Your task is to retype, exactly and without pictures, the line holding "This screenshot has width=640, height=400." and each line that follows it to the end of the entries.
/---
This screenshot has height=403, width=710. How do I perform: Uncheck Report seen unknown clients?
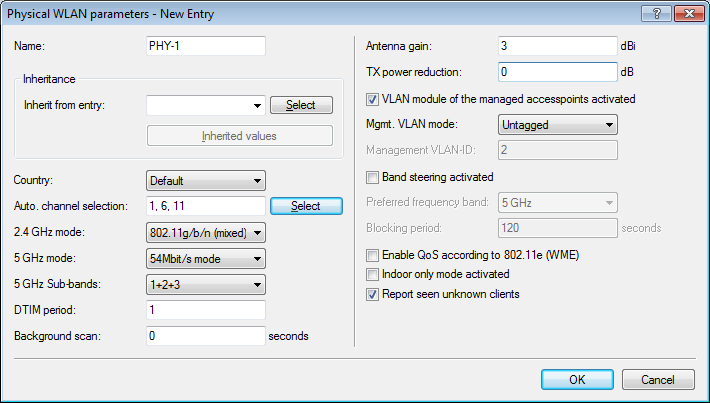374,294
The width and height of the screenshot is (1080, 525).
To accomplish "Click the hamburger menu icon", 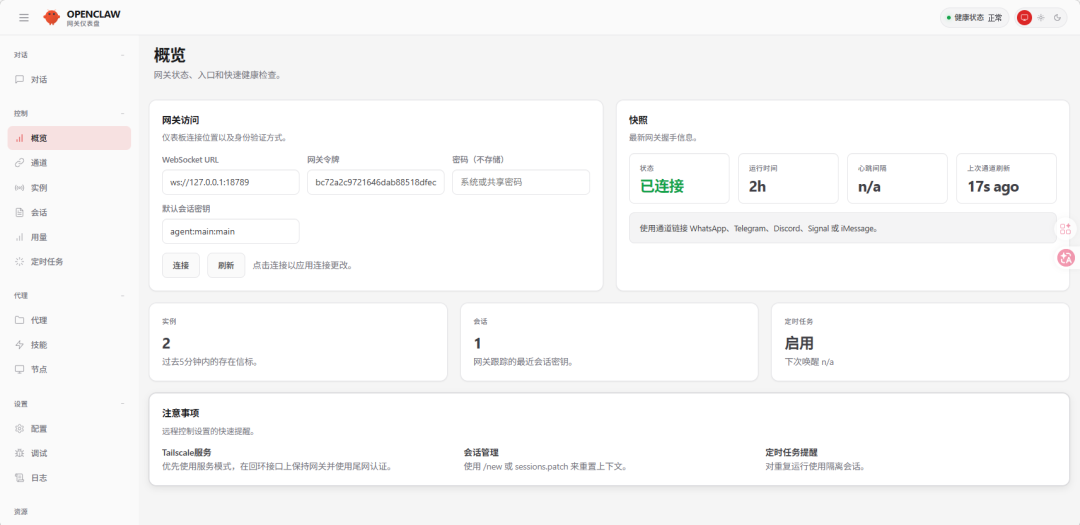I will tap(24, 17).
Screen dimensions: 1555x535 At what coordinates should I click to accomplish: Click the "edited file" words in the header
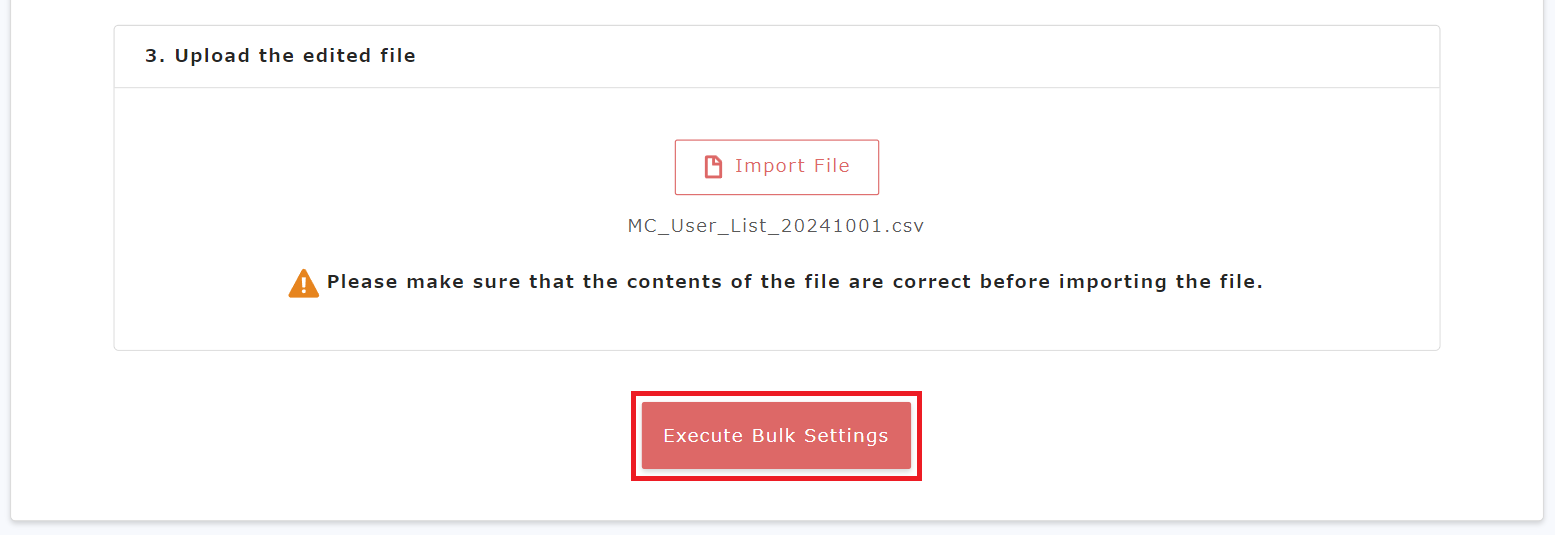[354, 56]
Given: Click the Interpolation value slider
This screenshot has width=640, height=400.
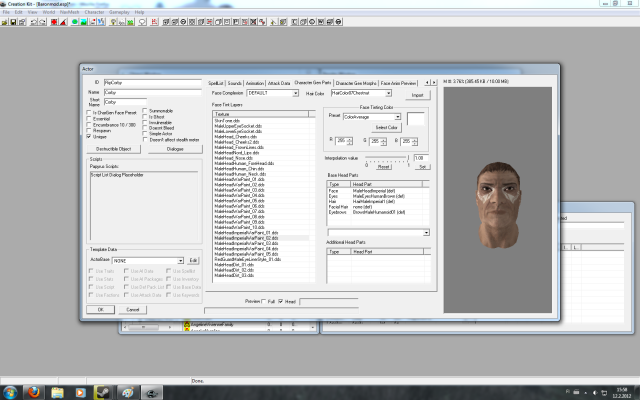Looking at the screenshot, I should [385, 159].
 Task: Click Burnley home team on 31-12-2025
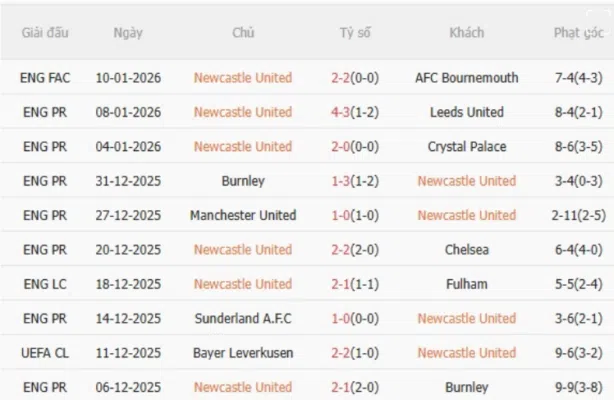click(243, 181)
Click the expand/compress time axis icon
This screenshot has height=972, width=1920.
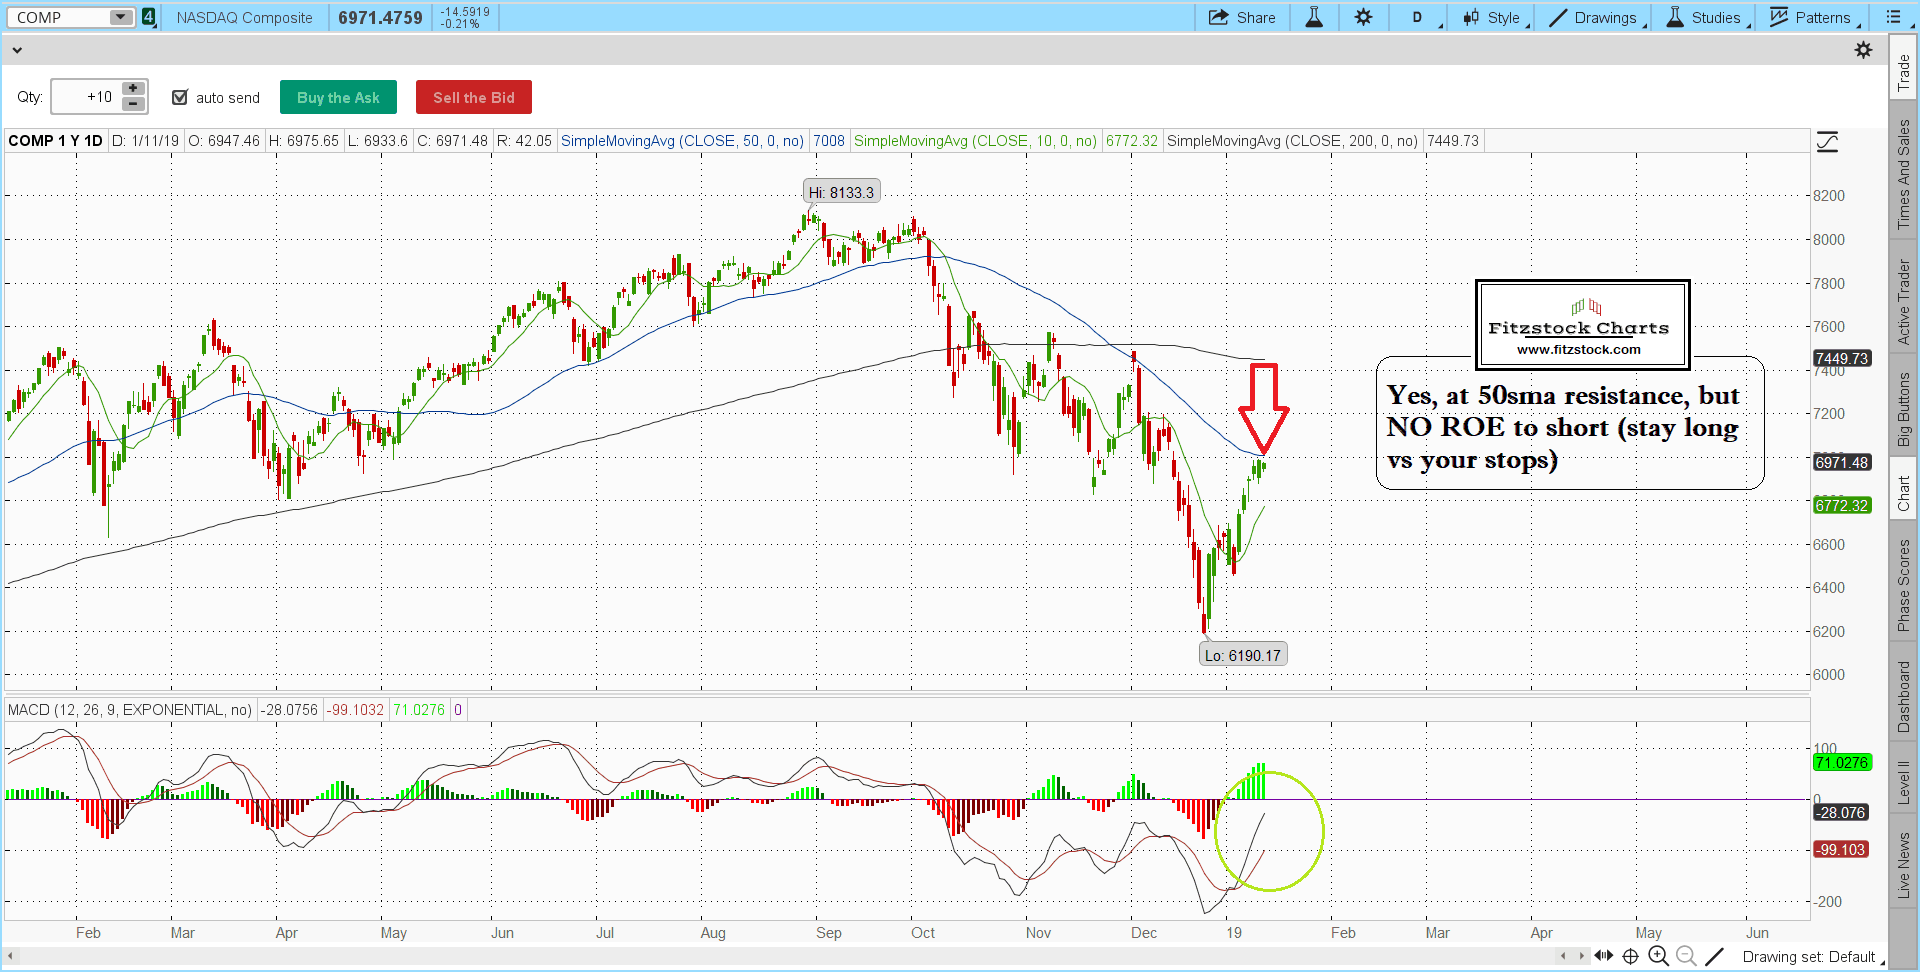[x=1603, y=956]
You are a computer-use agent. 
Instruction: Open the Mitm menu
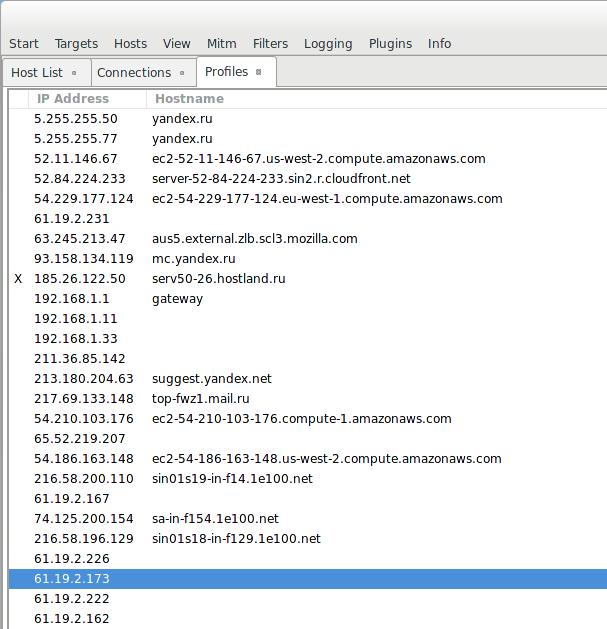click(221, 43)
\---
> Result below:
This screenshot has width=640, height=400.
Looking at the screenshot, I should [385, 159].
 Task: Click Burnley home team on 31-12-2025
click(243, 181)
Click the expand/compress time axis icon
This screenshot has height=972, width=1920.
[x=1603, y=956]
You are a computer-use agent. 
Instruction: Open the Mitm menu
click(221, 43)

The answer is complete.